Ho un disegno d'una opera, che sarebbe da eseguirsi in Roma, il qual disegno è composto di tredici figure, senza poi l'architettura che vi è, il qual disegno è molti mesi che sta nelle mani d'un eminentissimo cardinale. Ora io penso, come dubitano tutti, che quest'opera non si metterà in esecuzione, per la quale sono stati fatti molti disegni e modelli, li quali hanno restituiti indietro, tolto che il mio e un altro, e mi vanno speranzando, ma io non ci credo per esser la spesa d'assai considerazione. Ora se io posso riaverlo in dietro, sarebbe un disegno per un par suo, il quale disegno è uno de' migliori che io abbia fatti, il quale è disegnato a penna, acquerellato con i suoi lumi. Mi perdoni del lungo tedio, e con baciarle affettuosamente le mani, mi rassegno di nuovo ai suoi stimatissimi comandi. Roma, li 19 gennaio, 1732.
XCVII.
Pietro Mariette al sig. Cav.
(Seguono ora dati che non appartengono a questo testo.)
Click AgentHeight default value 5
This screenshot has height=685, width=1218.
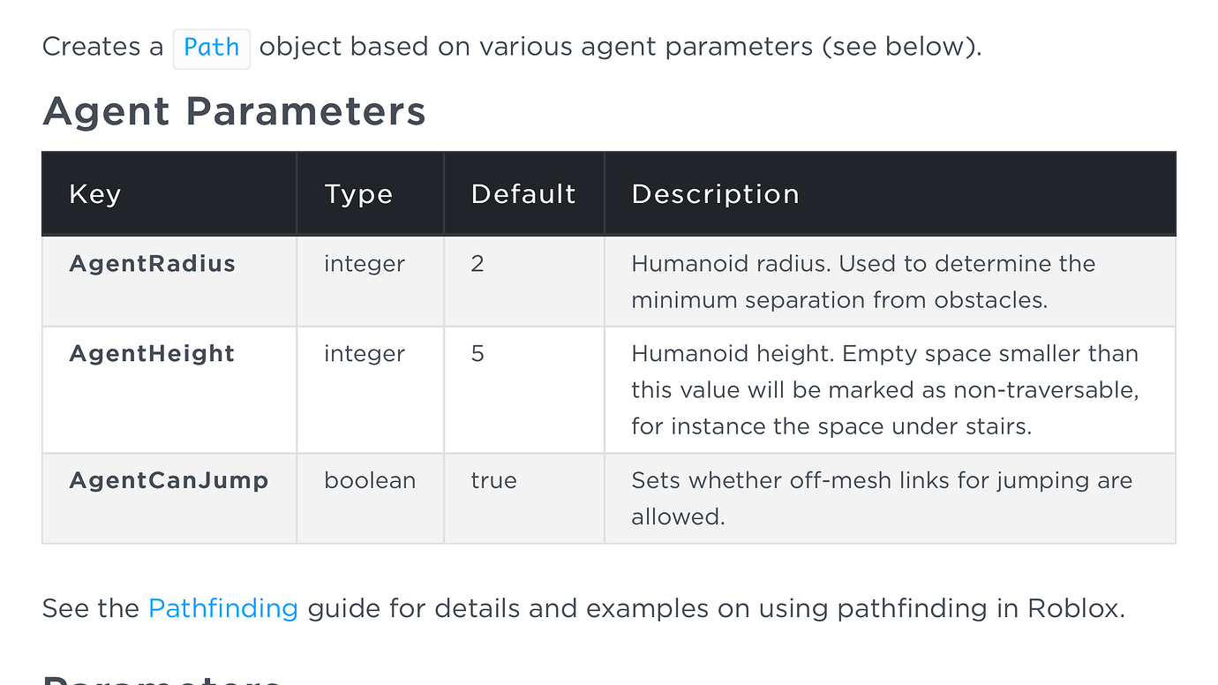point(477,353)
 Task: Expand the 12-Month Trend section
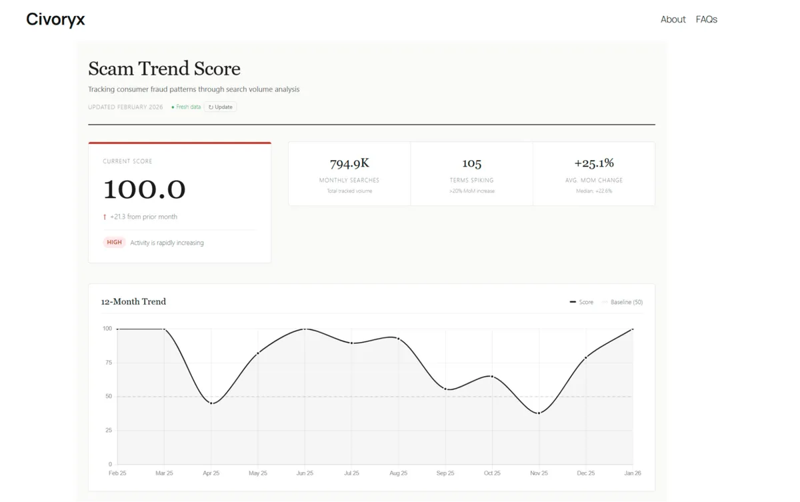tap(133, 301)
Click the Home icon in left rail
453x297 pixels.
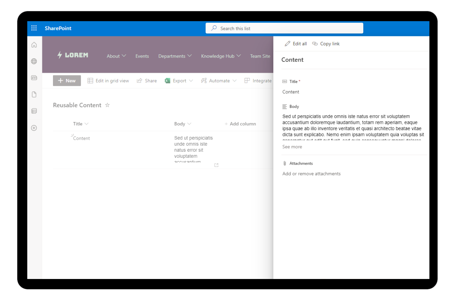[x=34, y=45]
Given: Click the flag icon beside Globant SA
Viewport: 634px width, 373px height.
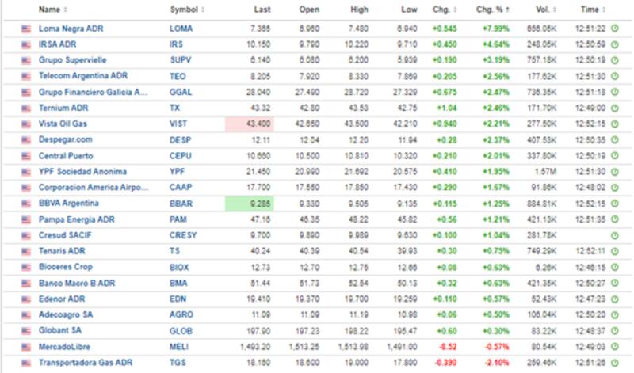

Gabburri.
Io m'era bene immaginato che voi dovevate affogare nell'occupazioni nella presente congiuntura, e che la vostra carica(200) non vi permetterebbe di pensare ad altro che ai preparativi necessari per la venuta dell'Infante don Carlo a Firenze; onde io vi ho obbligo doppio, e della lettera, di cui voi mi avete onorato, e del moto che vi siete dato per procurarmi un luogo tra gli associati al Museo Fiorentino. Io farò capitale della grazia che mi fa il signor Moucke(201) a vostro riguardo, ma non avendo presentemente occasione di rimetter questo danaro a Firenze, e il rimetterlo per via di Lione sarebbe un preindugiar troppo, io son ricorso al signor abate Pennetti(202), che mi ha promesso di farvi pagare questa somma.